▶ **Problems to work on**
(a) In the column on the Los Angeles school dropout rate, what fraction of all LAUSD students drop out?
(b) Extract the part of the dropout-rate column that begins at the words "The statewide numbers" and ends after the words "students drop out.".
-- begin Passage to read --
L.A. Times columnist Tim Rutten
July 19, 2008 - We've all become so inured to the unending stream of dreary and dispiriting news produced by the Los Angeles Unified School District that Thursday's horrific report on the high-school dropout rate came and went with barely a civic whimper.
The statewide numbers were stunning; the figures for Los Angeles were tragic. According to the California Department of Education, one in every four of the state's students fails to finish high school. In the LAUSD -- which is supposed to educate 10% of all California's school-age children -- a third of all students drop out.
Those figures are even more distressing when you break them down racially and ethnically: More than 40% of the LAUSD's black students will not complete high school, and 35.4% of the Latinos will drop out. (Currently, 73% of LAUSD's nearly 700,000 students are Latino; 11% are African American; 9% are white; and 4% are Asian.)
But there's failure enough for everyone. According to the new numbers, whites and Asians also drop out at double-digit rates -- 20.1% and 13.4%, respectively.
Now, it's probably true that the LAUSD deserves to be ranked among the American republic's most incompetent public agencies. The people who run it might as well have learned their managerial skills at the Myanmar generals' military staff college. It's hard to know which of the multiple examples of their failure deserves to be designated "Exhibit A" in the case for their fecklessness, but somehow the fact that these are state numbers stands out. That's because the LAUSD has never been able to develop a reliable way of its own to keep track of how many students actually graduate.
You would think that a group of people charged with managing a budget of nearly $20 billion for the nation's second-largest school district might have a kind of rudimentary interest in whether they're succeeding or failing -- or, perhaps, a simple intellectual curiosity about what was occurring in the world around them. Not this bunch. The philosophical category "invincibly ignorant" might as well have been created to describe them.
-- end Passage to read --
-- begin Data excerpt --
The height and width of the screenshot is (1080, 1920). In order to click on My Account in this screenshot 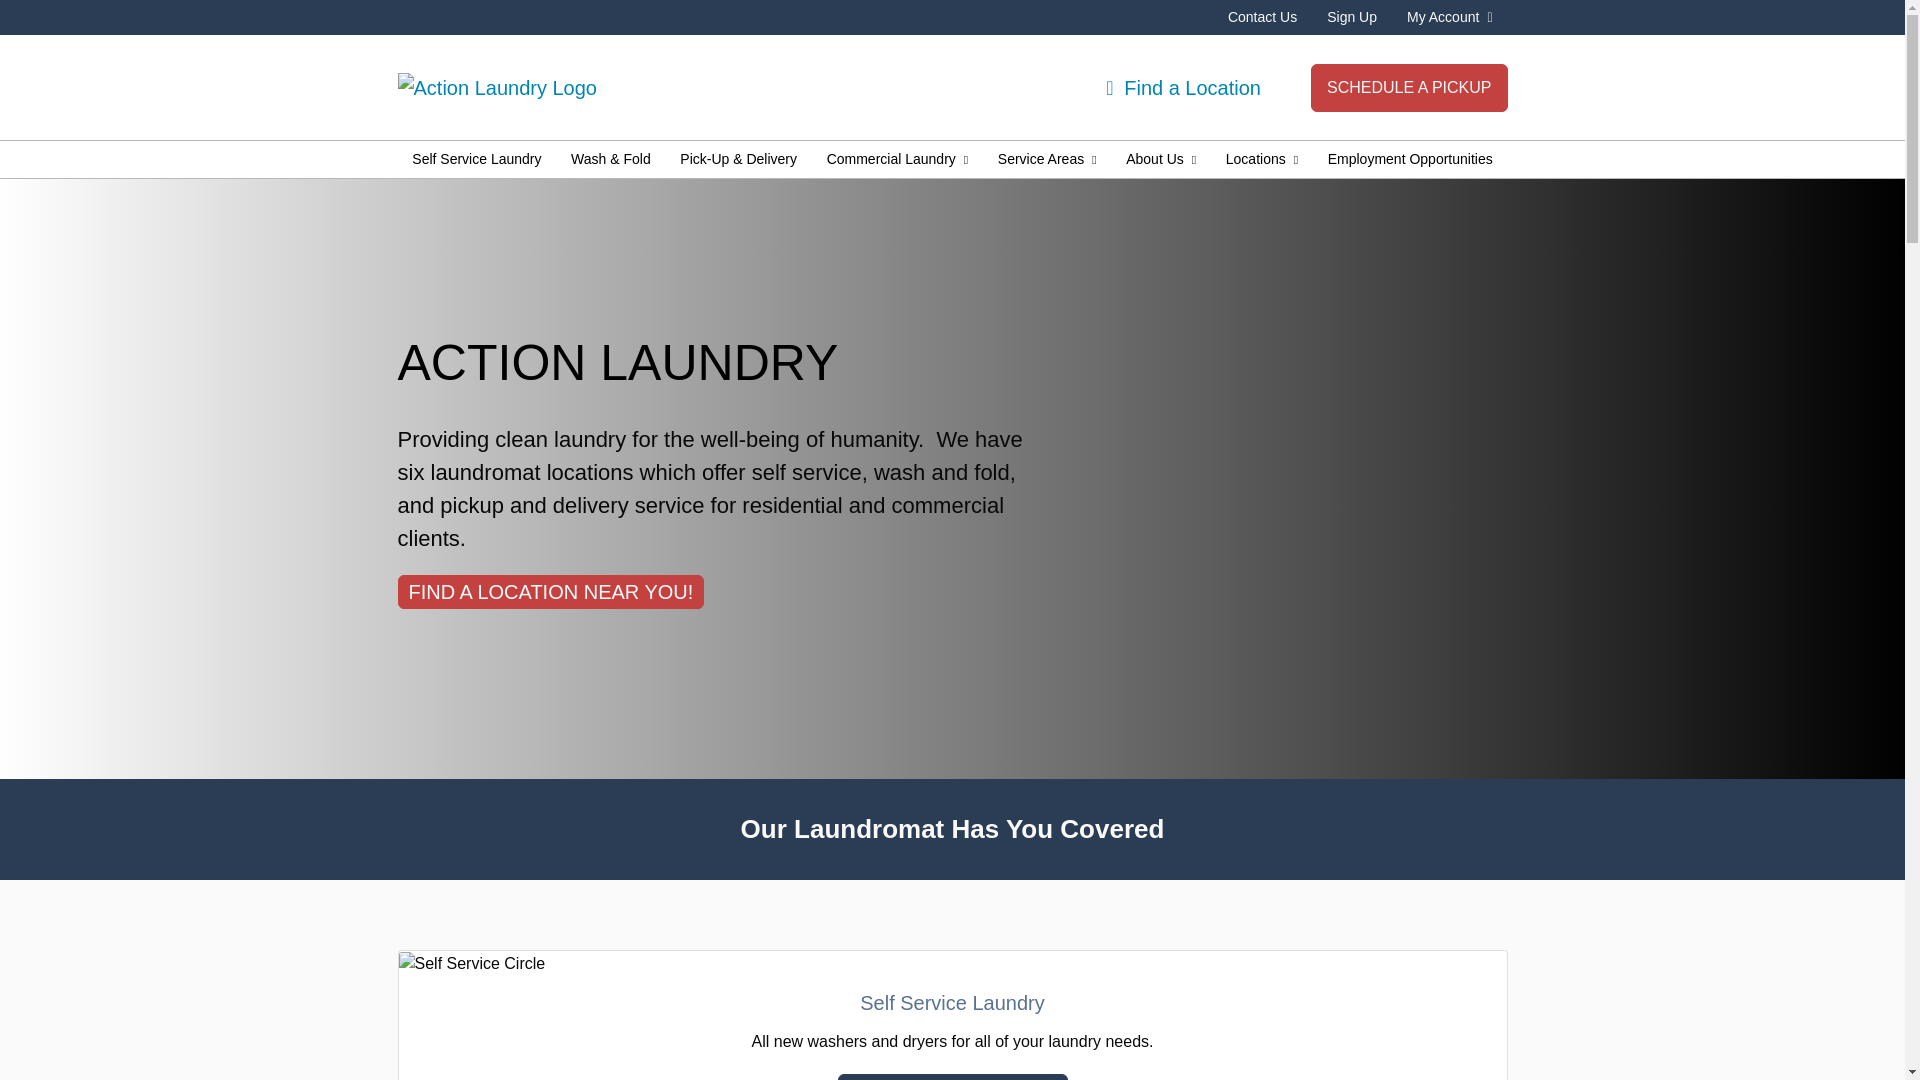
-- end Data excerpt --
▶ **Answers to the exercise**
(a) A third of them.

(b)
The statewide numbers were stunning; the figures for Los Angeles were tragic. According to the California Department of Education, one in every four of the state's students fails to finish high school. In the LAUSD -- which is supposed to educate 10% of all California's school-age children -- a third of all students drop out.